Does it really consist of nothing but cut-rate, shopworn entertainments? If the answer is yes, then it really ought to
be shut down first thing tomorrow morning!
But how, one pointedly asks oneself, can a city like Salzburg , which every summer is transformed into a European
music and theater center of the first rank, stand to own a state-sponsored
playhouse that for the remaining ten months of the year sinks to the abysmal level
of a music hall for hayseeds? Do they
really think the citizens of this town—a town that is if not actually
well-disposed to culture then at any rate not positively hostile to it–-do they
really think them such idiots that they cannot safely present to them anything
but fairy-tales slathered in curdled cream, day after day and year after year?
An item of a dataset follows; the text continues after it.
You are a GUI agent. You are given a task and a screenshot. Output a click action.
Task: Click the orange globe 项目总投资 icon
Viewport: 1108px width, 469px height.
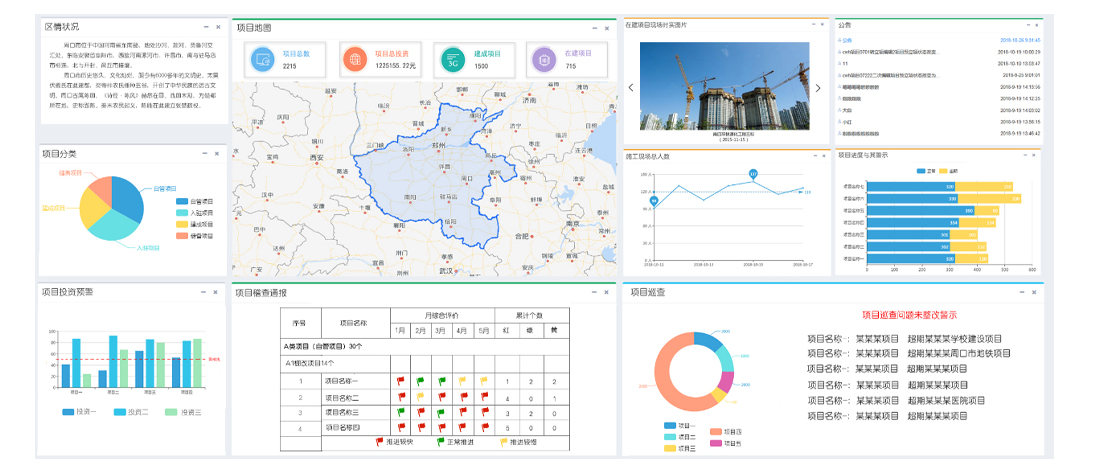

Apparently in the Schwarzstrasse more than
anywhere else the realization has yet to sink in that there is such a thing as
living theater even in these times, that since the days of Hebbel, Ludwig Thoma,
and company a number of substantial plays have been written for the stage—and
even for the stage of this theater, and by Austrian authors no less! We recognize the needs of authors; we
understand that consideration is due to every local season-ticket holder; we
cannot, however, fathom why since Bernanos’s magnificent “Blessed Fear” (from
three years ago), and the two abortive but nonetheless courageous attempts with
Felix Braun and Georg Rendl, it has proved impossible to bring to the stage of
this theater a single play that meets if not all then at least some of the
desiderata of good drama. To say
absolutely nothing of the classics, the bulk of which have been basically
spoiled for good by our grammar-school pupils’ competitions for the coveted
three-schilling prize. This playhouse is
bedridden by a chronic lack of imagination and unmatchable discontent. Anxiety or convenience, that is the choice
here! (One need only compare the
repertoire with that of the other state capitals!) It is if from the highest to the lowest
levels there were an absence of every form of “consciousness,” to say
absolutely nothing of enthusiasm. What
is more—we say this in all benevolence and without a trace of malevolence—the
stage, however rusticated it may be, is simply not an insurance company. Everybody is aware of the situation in this
neck of the woods: the decent actors—of which there are a handful—are told to
hit the road, while the lousy ones—lousier than lousiness itself—sing in
operettas; and on many nights the theater is empty. Not that we have anything against operettas,
but the kinds of things that go on in the current house-monopolizer Easy
Odette (a piece of hackwork of the shoddiest sort) really just shouldn’t be
happening. As a last, desperate remedy
we would prescribe a lexicon of the literature for the theater, to include such
names as Williams, Faulkner, Eliot, Miller, and all Austrian writers whose
works are sited on the far side of the border between insignificance and
significance. What we crave is
controversy! Is it not true that the
only place Salzburg goes to for nourishment is the tavern?
Years ago for some
inconceivable reason somebody here choked the life out of opera, in which
considerable interest persists to this day; we did the same thing to spoken
drama. Two years ago it was announced
that we would soon be seeing an interesting new contemporary play. And ever since then we have been waiting…
Untrammeled by this state
of affairs, the Mozarteum Academy ’s acting seminar under the leadership of Rodolf E. Leisner has for
many years been staging the works of the most interesting avantgardists with
great aplomb and conscientiousness. The
defrauded Salzburgers file into the Studio Sankt Peter in droves. We recall many exceptionally good productions
of Graham Greene’s The Living Room and Christopher Fry’s A Phoenix
too Frequent, as well as an accomplished performance of Fodor’s play Night
Tribunal from last year. The studio inaugurated
its current season with Thornton Wilder’s Our Town.
[1] Editors’ note: Die
Furche, Vienna , 3 December 1955 , above the signature “Thomas Bernhard, Salzburg .” This
article earned Thomas Bernhard his first lawsuit: in Vienna in January 1956 the then general manager of the
Salzburg State Theater, Peter Stanchina, brought a private civil suit against
Thomas Bernhard for “defamation of character.”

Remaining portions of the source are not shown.